I am finally starting to gain my confidence back. I am slowly finding myself in the mirror. I’m getting back to the person I should be. The one who believes in true love and magic. The one that wishes on stars. The one that had her childhood stolen but took it back in her twenties. I’m the girl who gets to be a child with her daughter whilst still understanding that I am an adult. But who wants to grow up? It’s disappointing. I mean I own Mickey Mouse trainers, and love a good Disney marathon.

So to the people who want to give up, don’t! Your life will change for the better. Yes, it’s going to take years and a lot of self discovery. But it’s a journey that will benefit you in the long run. There are people out there who love you even when you don’t love yourself. I have a long way to go before I’m in the best place, but I am still learning and I am so much better than the person who has wanted to end it all. I am so much stronger than I have been in the past. And I am finally embracing the person I am. Life does get better and it’s so worth it.

I’m finally back to writing. My blog has a few posts lined up and I am starting to enjoy writing again. I have even continued on my novel and that has been on the shelf for way too long. So I know I am heading in the right direction. And I can’t wait to be the person I know I will. So hopefully I’ll be back to posting regularly.

_Exercise goal_.
From the passage about regaining confidence, list every sentence that begins with the words "The one".

_Items from a data source_.
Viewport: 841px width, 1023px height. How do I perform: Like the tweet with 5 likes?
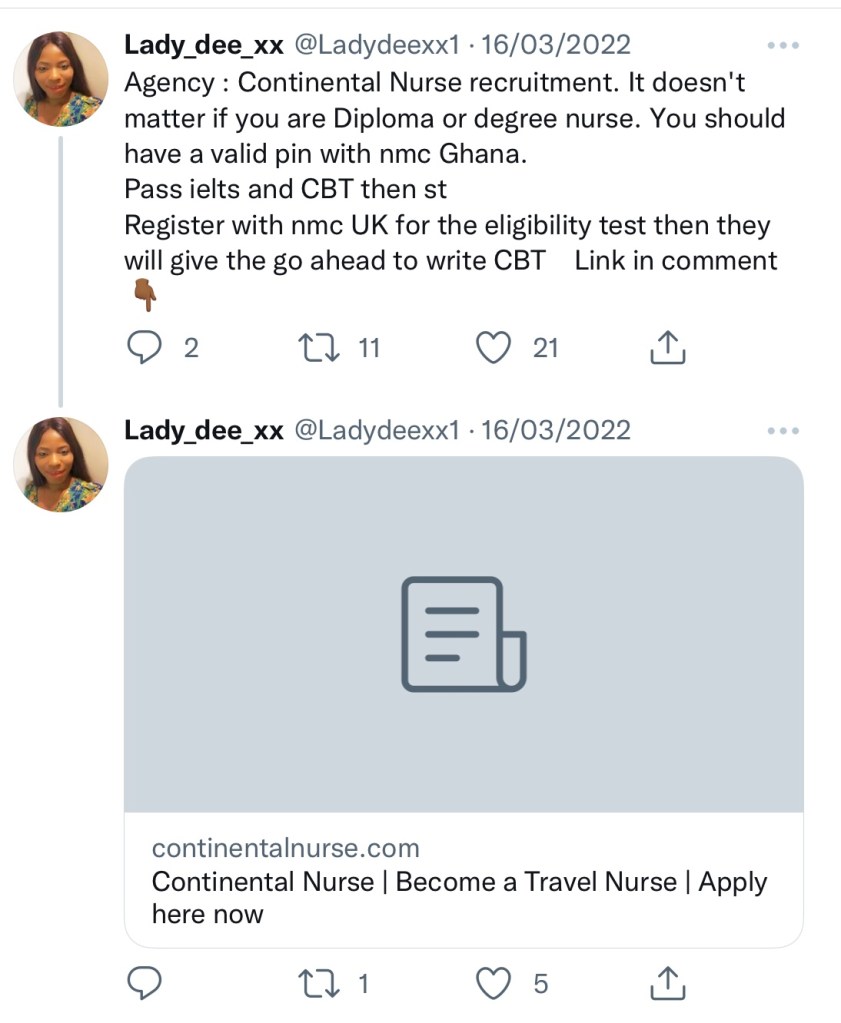tap(491, 984)
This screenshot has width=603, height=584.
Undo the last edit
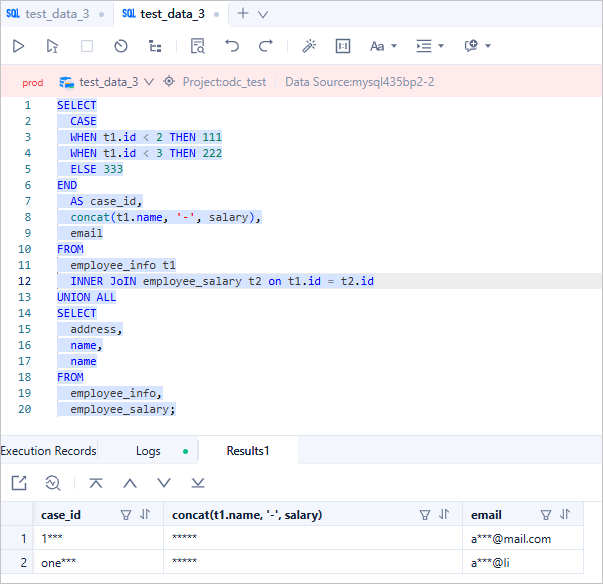pyautogui.click(x=232, y=46)
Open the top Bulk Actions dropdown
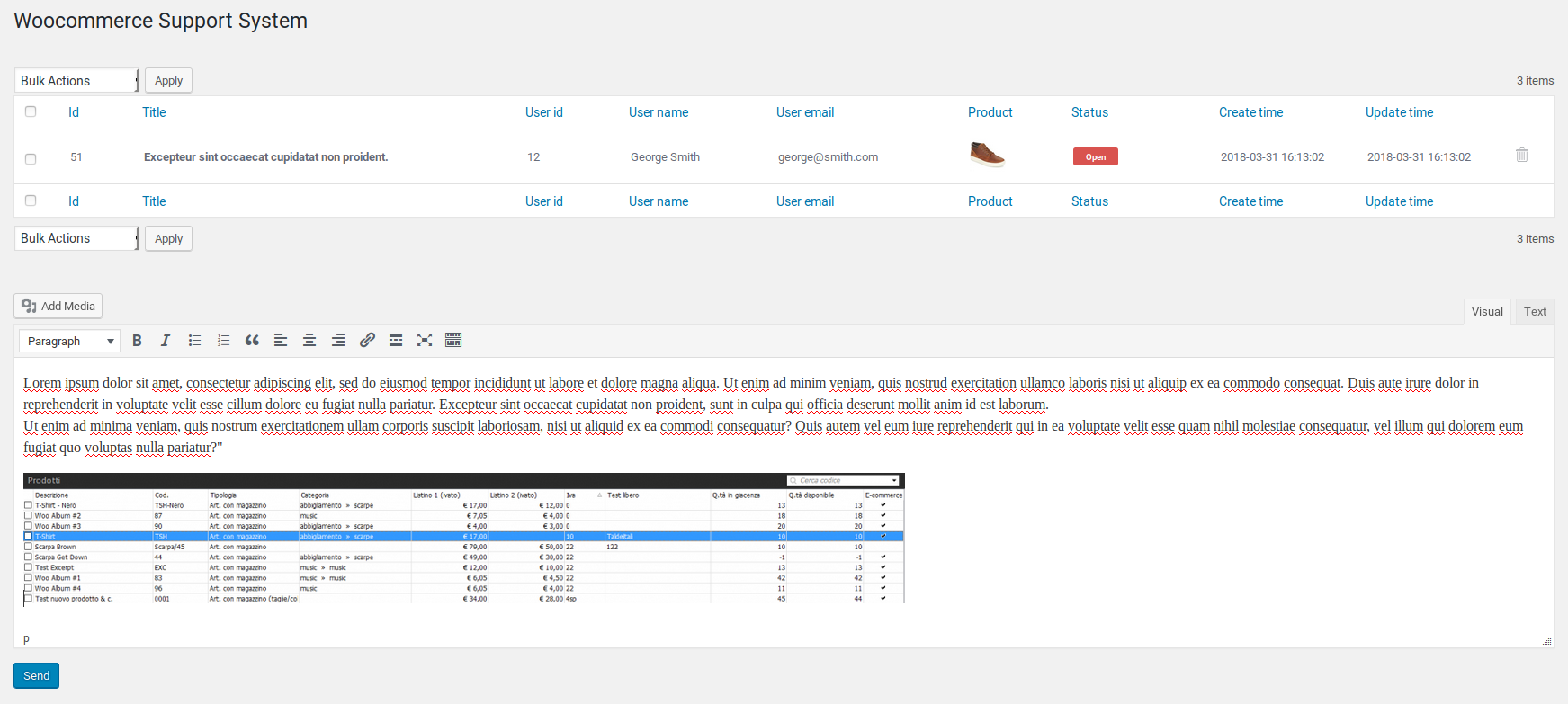This screenshot has height=704, width=1568. (76, 80)
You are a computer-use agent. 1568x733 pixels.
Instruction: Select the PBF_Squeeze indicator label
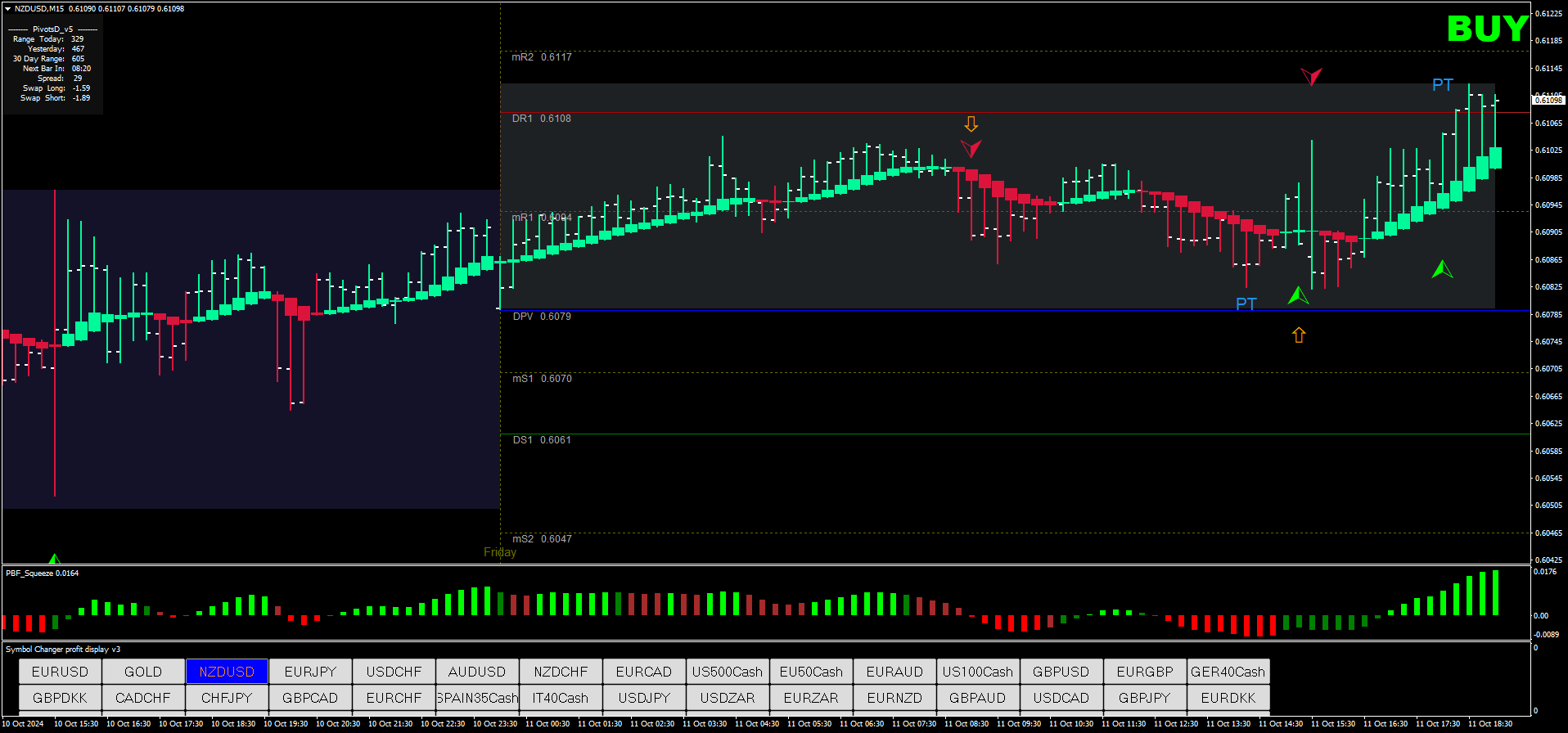(x=42, y=573)
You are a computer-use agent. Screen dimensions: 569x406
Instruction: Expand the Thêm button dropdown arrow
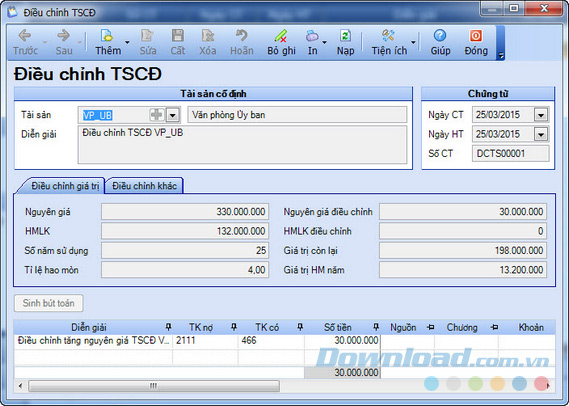click(127, 42)
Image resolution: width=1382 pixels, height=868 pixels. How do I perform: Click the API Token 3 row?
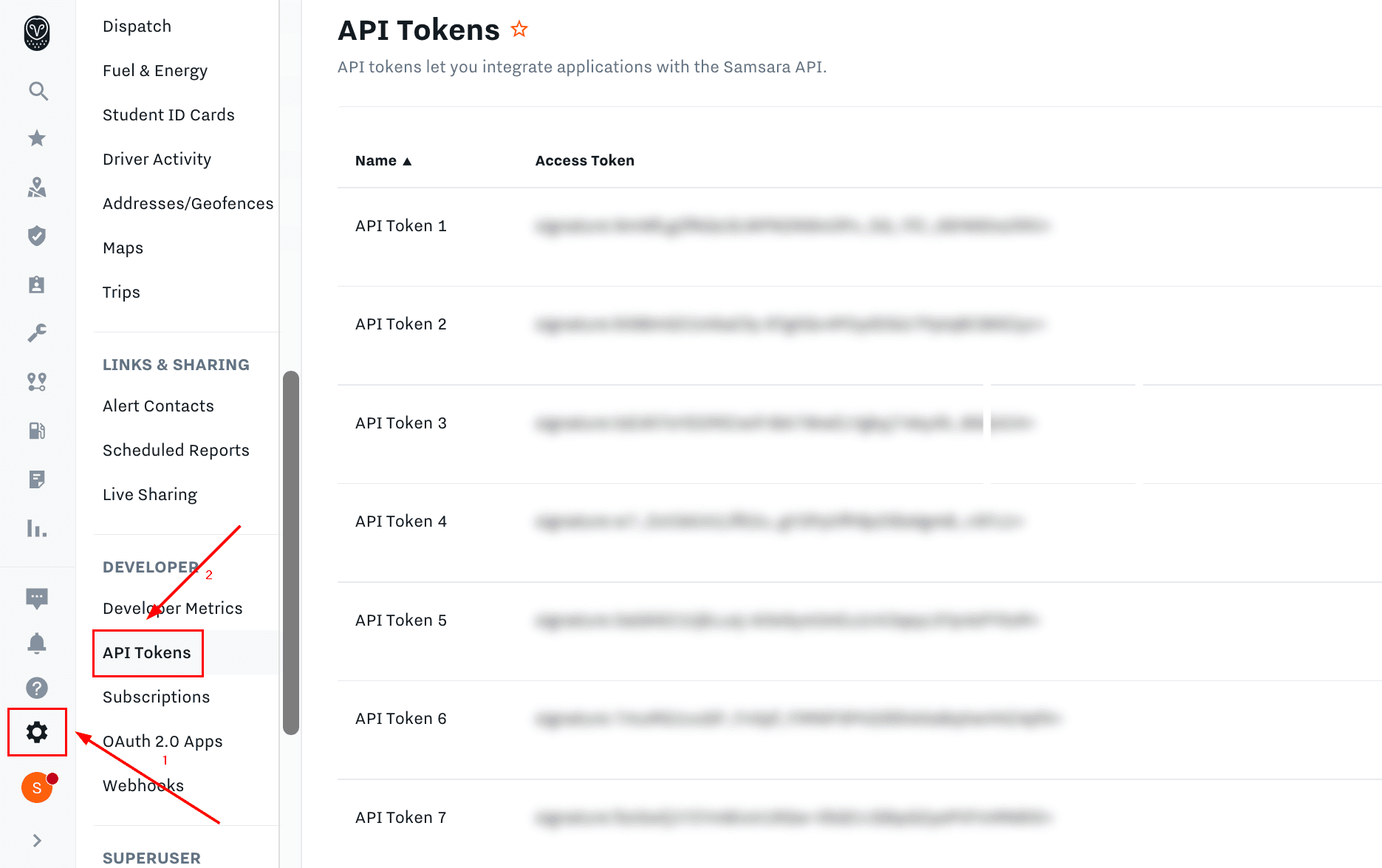401,423
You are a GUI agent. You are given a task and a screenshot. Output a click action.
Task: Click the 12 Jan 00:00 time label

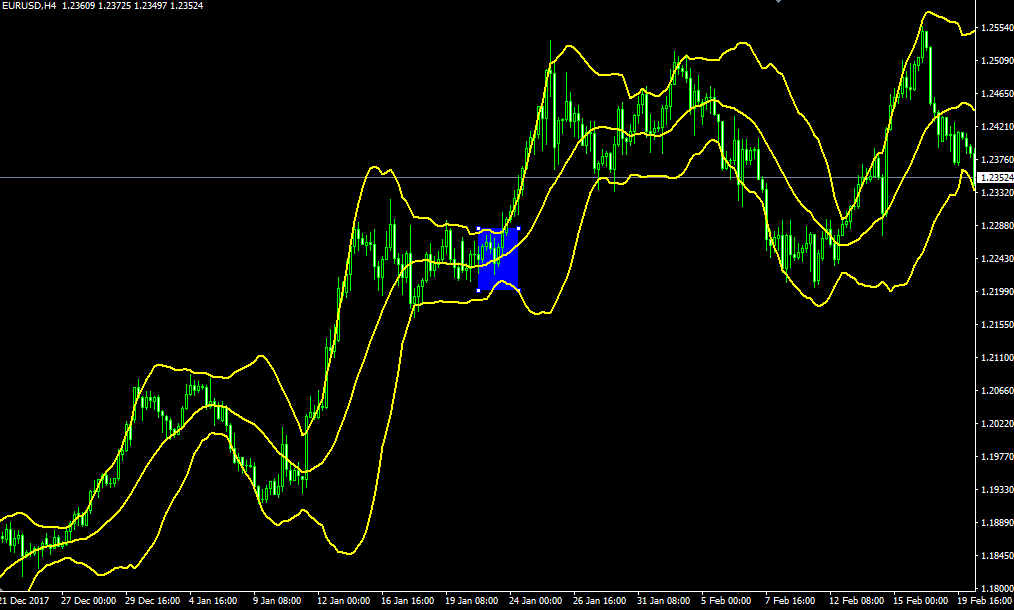point(342,602)
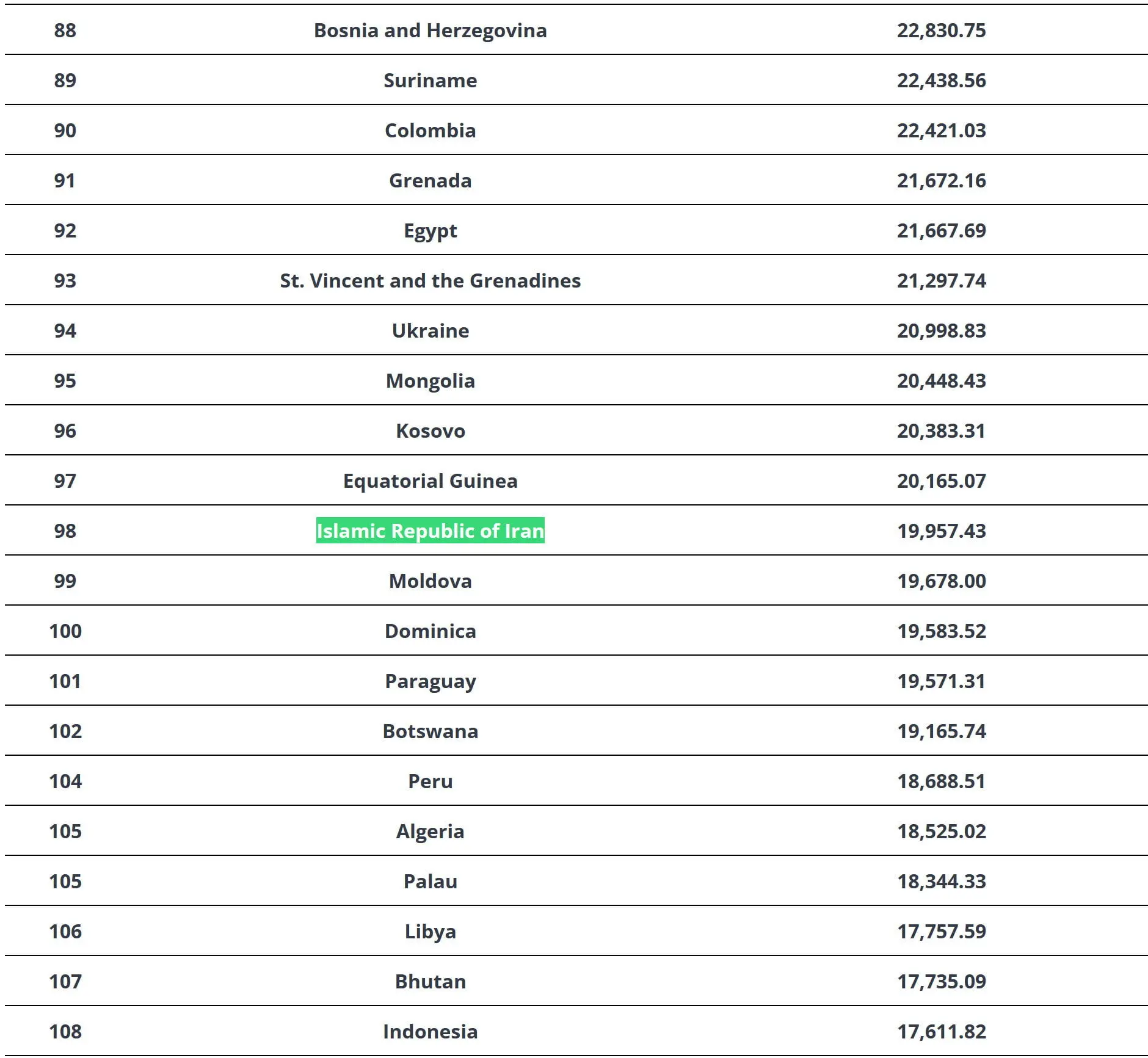Select Iran's value 19,957.43

[x=941, y=531]
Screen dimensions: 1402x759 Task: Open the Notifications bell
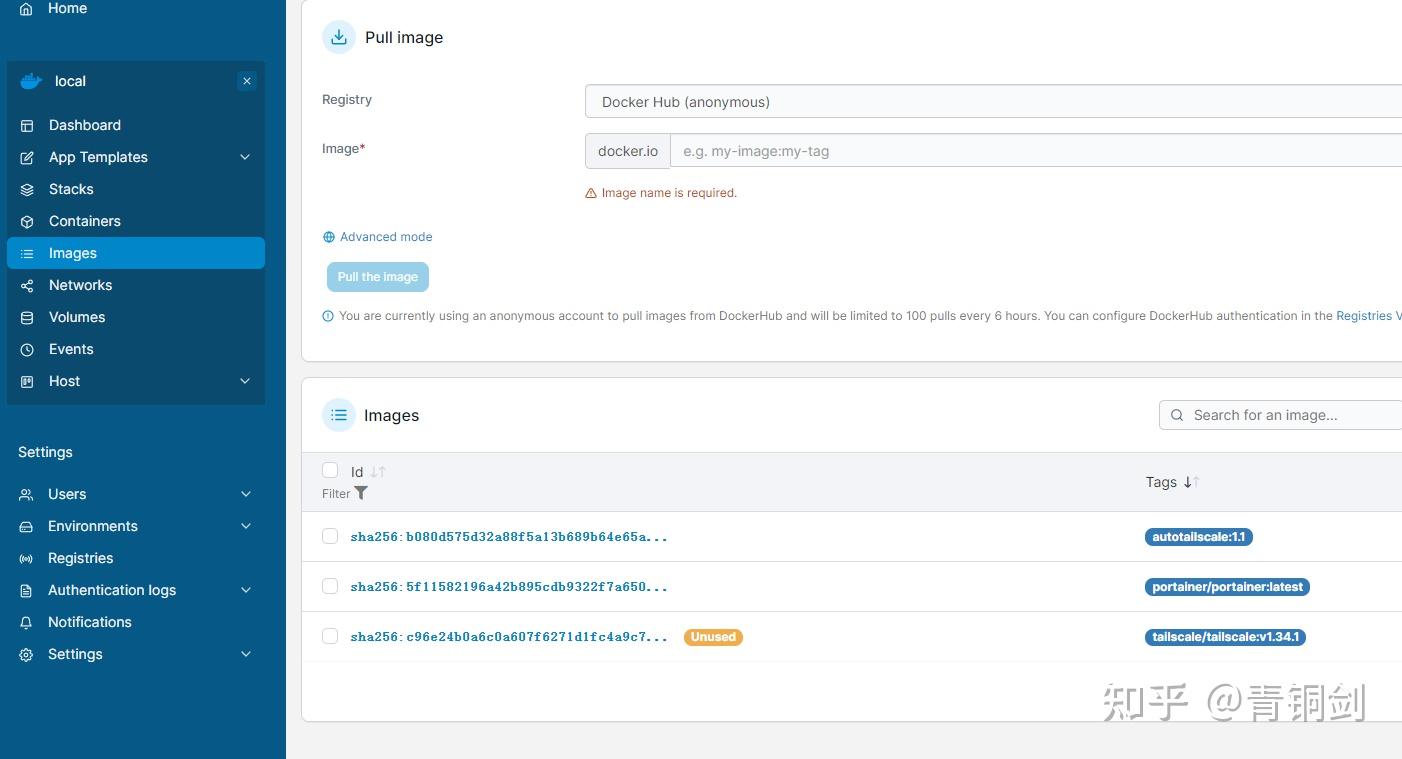(89, 621)
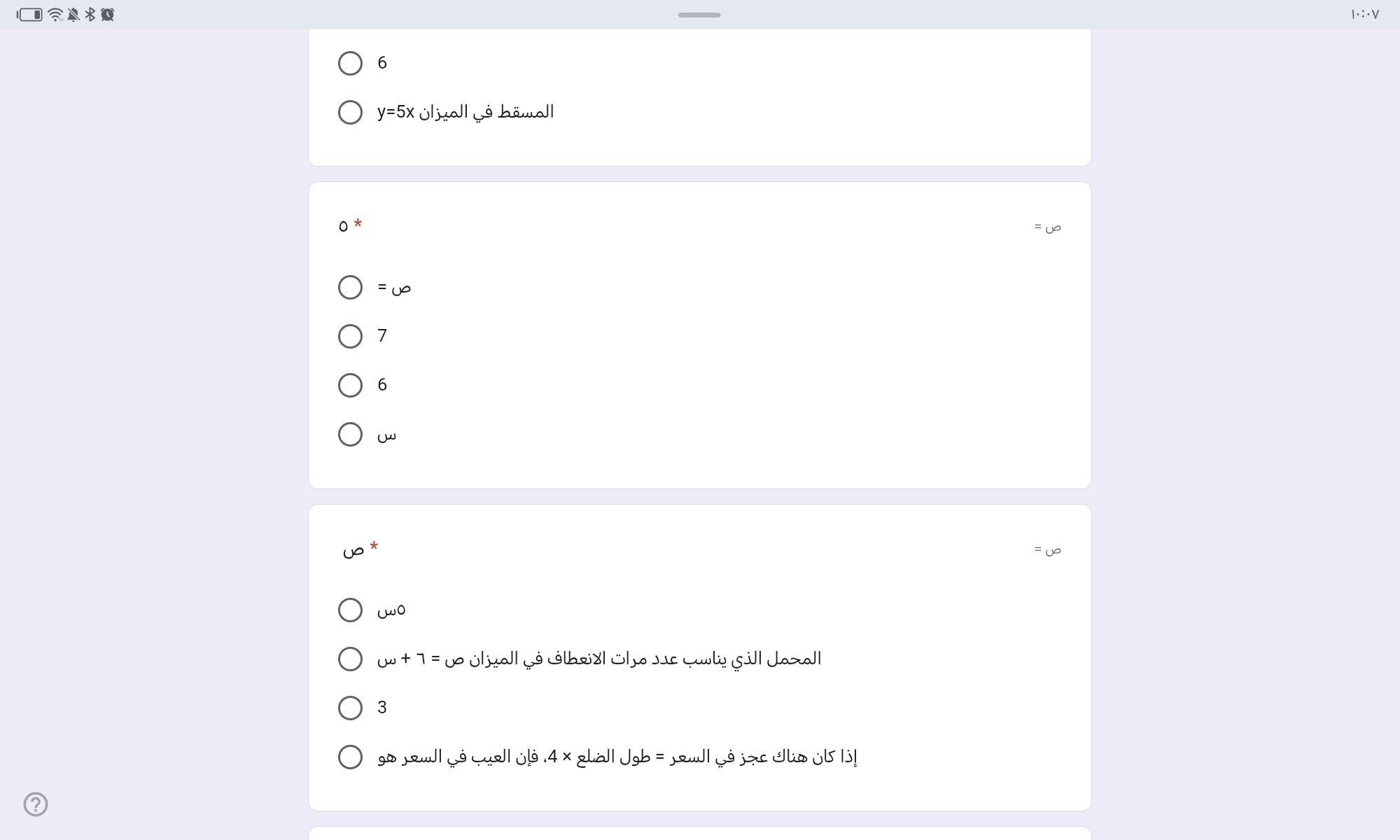Select option 6 in the topmost card
1400x840 pixels.
350,63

_Written solution_.
- The one who believes in true love and magic.
- The one that wishes on stars.
- The one that had her childhood stolen but took it back in her twenties.